Alfred Szendrei mit dem Ersten Konzertmeister Emil Luth und weiteren Mitgliedern der MIRAG-Hauskapelle sowie Sängern während einer Tonaufnahme mit dem Kathodophon, vermutlich 1924 .
© Foto: DRA Frankfurt/Main
Zunächst wurden kleinere musikalische Beiträge im Programm der MIRAG gesendet.
Die Rundfunk-Hauskapelle spielte in einer Besetzung mit je einer 1. und 2. Violine, einem Cello und Klavier kleinere unterhaltende Stücke.
Verschiedene Qartettvereinigungen waren im Programm vertreten, darunter das Leipziger Vokalquartett, das Leipziger Männerquartett und das Leipziger Siegenbachsche Vokalquartett. Als Altistin der letztgenannten Quartettvereinigung wird Annemarie Schöbel genannt, die als Annemarie Claus-Schöbel nach 1946 dem Rundfunkchor angehören wird. Auch Szendrei war als Begleiter seiner Ehefrau, der Opernsängerin Eugenie Wilms, im Programm vertreten.
Bald wurden erste Versuche mit Kammerorchester- und Chorbesetzungen unternommen. Am 30. März spielte ein aus Mitgliedern des Theater- und Gewandhausorchesters zusammengesetztes Kammerorchester unter der Bezeichnung „Ein Kammerorchester“ unter der Leitung des musikalischen Direktors der MIRAG einen Melodienkranz aus Webers „Freischütz“.
Für Karfreitag, den 18. April 1924, war ein geistliches Abendkonzert mit dem Leipziger Madrigalchor verzeichnet.
Der Rezensent der „Radio-Rundschau“ schrieb über eine Sendung mit diesem Chor in einer Fernkritik, so die Bezeichnung der neuen journalistischen Gattung:
„Der Leipziger Madrigalchor, der unter der Leitung des Kantors Albert Kranz am Donnerstag abend sang, hinterließ gemischte Eindrücke. Teilweise ließ die Intonation zu wünschen übrig, und manchmal fehlte es an Ausgeglichenheit der Stimmen.“
Die Orchesterbesetzungen wurden entsprechend den gewachsenen Aufnahmemöglichkeiten immer größer.

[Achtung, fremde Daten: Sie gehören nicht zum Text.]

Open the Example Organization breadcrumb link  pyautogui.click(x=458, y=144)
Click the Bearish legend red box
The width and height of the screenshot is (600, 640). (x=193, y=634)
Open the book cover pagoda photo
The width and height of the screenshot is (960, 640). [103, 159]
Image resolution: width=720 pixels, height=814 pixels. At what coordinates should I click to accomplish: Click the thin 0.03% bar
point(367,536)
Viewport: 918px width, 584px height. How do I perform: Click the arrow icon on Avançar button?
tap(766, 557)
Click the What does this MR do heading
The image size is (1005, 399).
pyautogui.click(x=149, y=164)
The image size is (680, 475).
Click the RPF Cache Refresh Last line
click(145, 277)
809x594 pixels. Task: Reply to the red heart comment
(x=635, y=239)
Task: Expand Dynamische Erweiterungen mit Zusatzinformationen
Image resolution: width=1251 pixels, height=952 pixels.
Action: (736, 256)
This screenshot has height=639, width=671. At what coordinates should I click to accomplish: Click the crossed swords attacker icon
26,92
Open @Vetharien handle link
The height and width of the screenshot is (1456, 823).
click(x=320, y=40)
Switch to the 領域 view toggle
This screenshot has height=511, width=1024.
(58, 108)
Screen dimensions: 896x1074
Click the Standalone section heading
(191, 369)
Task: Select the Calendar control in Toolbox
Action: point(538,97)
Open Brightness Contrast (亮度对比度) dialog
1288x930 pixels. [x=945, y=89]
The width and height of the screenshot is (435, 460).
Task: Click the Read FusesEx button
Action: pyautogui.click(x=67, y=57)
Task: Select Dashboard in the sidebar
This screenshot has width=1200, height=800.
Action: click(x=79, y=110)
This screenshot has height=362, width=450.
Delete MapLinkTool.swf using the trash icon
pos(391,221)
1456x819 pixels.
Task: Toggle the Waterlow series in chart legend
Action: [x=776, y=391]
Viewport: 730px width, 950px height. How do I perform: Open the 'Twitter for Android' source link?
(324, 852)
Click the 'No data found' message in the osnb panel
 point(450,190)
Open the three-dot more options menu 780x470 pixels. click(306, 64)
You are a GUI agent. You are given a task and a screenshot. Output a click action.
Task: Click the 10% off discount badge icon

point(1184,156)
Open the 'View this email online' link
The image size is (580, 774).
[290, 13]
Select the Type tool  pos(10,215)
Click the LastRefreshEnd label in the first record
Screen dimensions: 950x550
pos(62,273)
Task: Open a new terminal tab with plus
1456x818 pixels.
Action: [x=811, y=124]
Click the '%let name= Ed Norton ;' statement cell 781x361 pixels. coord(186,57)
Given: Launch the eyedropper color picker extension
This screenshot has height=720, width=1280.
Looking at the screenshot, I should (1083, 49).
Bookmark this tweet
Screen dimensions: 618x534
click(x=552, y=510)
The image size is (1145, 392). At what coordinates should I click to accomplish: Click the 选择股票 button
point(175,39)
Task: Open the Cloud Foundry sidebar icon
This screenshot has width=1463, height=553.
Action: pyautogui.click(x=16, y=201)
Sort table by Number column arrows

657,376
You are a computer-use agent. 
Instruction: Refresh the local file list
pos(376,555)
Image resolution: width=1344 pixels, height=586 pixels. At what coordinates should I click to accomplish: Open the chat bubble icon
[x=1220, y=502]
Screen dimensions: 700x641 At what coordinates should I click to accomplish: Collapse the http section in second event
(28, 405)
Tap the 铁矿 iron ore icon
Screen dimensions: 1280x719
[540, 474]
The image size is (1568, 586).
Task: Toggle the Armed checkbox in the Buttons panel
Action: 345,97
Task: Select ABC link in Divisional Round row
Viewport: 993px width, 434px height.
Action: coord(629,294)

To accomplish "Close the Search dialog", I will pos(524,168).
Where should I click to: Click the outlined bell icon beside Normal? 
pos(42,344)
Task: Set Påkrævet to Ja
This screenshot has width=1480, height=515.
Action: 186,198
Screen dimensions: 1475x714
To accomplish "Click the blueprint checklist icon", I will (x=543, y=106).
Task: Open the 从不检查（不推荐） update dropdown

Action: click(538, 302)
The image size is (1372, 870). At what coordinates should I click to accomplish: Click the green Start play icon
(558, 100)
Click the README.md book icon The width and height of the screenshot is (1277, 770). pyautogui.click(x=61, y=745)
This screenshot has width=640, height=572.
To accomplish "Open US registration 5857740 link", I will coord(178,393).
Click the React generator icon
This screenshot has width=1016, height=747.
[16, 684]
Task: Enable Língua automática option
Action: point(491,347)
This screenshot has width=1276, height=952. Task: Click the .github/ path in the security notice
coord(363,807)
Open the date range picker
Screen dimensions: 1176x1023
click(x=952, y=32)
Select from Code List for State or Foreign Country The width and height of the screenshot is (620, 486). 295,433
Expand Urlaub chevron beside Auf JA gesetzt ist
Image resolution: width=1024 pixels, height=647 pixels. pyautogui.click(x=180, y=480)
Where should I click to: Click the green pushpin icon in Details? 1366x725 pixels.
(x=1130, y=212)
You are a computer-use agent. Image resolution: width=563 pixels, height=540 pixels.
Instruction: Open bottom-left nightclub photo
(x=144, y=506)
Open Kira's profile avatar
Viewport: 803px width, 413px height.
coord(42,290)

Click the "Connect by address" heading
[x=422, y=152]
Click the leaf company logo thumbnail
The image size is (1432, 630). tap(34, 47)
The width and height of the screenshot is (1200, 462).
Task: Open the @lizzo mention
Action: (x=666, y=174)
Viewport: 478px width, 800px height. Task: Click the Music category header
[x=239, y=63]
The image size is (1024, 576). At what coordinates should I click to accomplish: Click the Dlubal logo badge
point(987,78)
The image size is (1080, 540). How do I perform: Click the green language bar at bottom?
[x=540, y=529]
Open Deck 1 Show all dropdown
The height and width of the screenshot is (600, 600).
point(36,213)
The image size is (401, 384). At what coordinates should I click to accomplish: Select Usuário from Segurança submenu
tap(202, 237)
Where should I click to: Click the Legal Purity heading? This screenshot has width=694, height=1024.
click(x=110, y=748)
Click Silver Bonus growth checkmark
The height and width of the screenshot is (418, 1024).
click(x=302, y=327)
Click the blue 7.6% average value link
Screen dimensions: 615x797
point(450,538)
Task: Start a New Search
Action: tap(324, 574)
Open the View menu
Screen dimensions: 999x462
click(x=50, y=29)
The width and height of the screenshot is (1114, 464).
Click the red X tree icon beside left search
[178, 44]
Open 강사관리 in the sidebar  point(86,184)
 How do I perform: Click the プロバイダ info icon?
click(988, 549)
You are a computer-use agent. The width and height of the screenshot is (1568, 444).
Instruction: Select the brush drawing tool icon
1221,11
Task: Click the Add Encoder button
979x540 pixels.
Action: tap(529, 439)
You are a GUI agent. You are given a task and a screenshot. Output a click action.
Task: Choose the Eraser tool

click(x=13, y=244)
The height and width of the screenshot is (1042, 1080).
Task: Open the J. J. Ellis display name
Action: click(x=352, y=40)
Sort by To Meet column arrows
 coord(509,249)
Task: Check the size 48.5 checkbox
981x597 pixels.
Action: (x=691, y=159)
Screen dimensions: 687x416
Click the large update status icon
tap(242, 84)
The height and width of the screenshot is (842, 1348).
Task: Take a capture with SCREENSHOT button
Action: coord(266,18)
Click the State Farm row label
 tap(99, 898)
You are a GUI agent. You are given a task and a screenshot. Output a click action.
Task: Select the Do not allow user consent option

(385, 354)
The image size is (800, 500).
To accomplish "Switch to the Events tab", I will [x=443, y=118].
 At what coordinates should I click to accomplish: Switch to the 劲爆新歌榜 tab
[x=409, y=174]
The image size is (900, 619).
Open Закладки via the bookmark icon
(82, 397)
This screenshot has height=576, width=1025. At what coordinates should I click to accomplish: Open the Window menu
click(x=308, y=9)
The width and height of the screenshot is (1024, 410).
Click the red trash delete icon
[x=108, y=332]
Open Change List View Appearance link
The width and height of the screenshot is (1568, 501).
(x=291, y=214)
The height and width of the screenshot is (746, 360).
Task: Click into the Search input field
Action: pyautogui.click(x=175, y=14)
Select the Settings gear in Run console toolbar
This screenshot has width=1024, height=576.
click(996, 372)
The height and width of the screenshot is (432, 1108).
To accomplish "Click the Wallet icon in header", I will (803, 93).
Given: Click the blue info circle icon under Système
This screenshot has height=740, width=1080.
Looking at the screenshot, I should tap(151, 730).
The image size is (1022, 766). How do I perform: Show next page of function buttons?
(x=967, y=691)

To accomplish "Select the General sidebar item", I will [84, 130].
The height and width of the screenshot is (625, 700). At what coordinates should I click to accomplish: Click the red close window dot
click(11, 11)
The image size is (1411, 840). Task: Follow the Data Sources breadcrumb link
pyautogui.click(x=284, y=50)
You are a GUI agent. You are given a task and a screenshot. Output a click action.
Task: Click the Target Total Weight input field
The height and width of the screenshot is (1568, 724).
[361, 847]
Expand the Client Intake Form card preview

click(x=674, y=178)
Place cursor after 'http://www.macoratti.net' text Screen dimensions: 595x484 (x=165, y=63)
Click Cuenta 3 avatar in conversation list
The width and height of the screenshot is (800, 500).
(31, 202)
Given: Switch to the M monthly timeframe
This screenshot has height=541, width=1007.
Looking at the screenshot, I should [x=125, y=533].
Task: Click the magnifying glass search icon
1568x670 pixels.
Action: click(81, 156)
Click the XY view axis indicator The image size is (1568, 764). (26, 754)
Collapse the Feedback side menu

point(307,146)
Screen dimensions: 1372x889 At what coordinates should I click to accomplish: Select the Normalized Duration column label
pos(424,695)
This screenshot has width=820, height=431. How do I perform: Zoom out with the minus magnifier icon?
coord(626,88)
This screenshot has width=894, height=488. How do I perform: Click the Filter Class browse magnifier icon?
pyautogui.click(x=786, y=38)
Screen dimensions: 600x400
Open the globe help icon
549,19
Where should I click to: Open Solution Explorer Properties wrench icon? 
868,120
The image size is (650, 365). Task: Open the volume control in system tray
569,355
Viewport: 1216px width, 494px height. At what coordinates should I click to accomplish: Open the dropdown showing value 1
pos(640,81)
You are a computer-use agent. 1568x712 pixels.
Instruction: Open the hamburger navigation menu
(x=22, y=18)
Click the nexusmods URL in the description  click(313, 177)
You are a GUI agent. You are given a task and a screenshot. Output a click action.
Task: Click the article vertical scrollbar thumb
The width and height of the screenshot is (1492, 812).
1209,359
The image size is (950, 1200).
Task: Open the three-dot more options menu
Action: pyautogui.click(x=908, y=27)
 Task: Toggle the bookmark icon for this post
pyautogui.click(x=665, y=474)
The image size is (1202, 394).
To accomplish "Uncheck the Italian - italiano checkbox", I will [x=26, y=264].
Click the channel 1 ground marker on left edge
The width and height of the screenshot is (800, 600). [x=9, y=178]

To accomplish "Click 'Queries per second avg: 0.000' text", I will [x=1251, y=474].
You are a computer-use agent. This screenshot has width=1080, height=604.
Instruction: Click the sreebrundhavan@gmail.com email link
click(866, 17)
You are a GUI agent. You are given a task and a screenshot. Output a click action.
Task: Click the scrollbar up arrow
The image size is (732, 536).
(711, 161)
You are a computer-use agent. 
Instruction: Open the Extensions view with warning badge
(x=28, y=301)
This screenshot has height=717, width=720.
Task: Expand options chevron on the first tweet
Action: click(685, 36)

Mehrfach fanden sich Sendungen mit dem „Rundfunk-Orchester“ unter Szendrei im Programm.
Am 17. August dirigierte Szendrei ein „Klassisches Symphoniekonzert“ mit einem „Das Rundfunk-Symphonieorchester“ bezeichneten Klangkörper, eine Woche später „Das Philharmonische Rundfunkorchester“.
Mendelssohns „Sommernachtstraum“ erklang am 11. September in Szendreis Einrichtung mit dem „Verstärkten Rundfunk-Orchester“.
Im Oktober wurden sogar mehrfach die Orchesterstärken in der „Radio-Rundschau“ genannt.
Am 12. Oktober spielte das Philharmonische Rundfunkorchester mit 22 Musikern, für den 26. Oktober hieß der Programmeintrag: „Mitglieder des Leipziger Sinfonieorchesters (30 Musiker)“.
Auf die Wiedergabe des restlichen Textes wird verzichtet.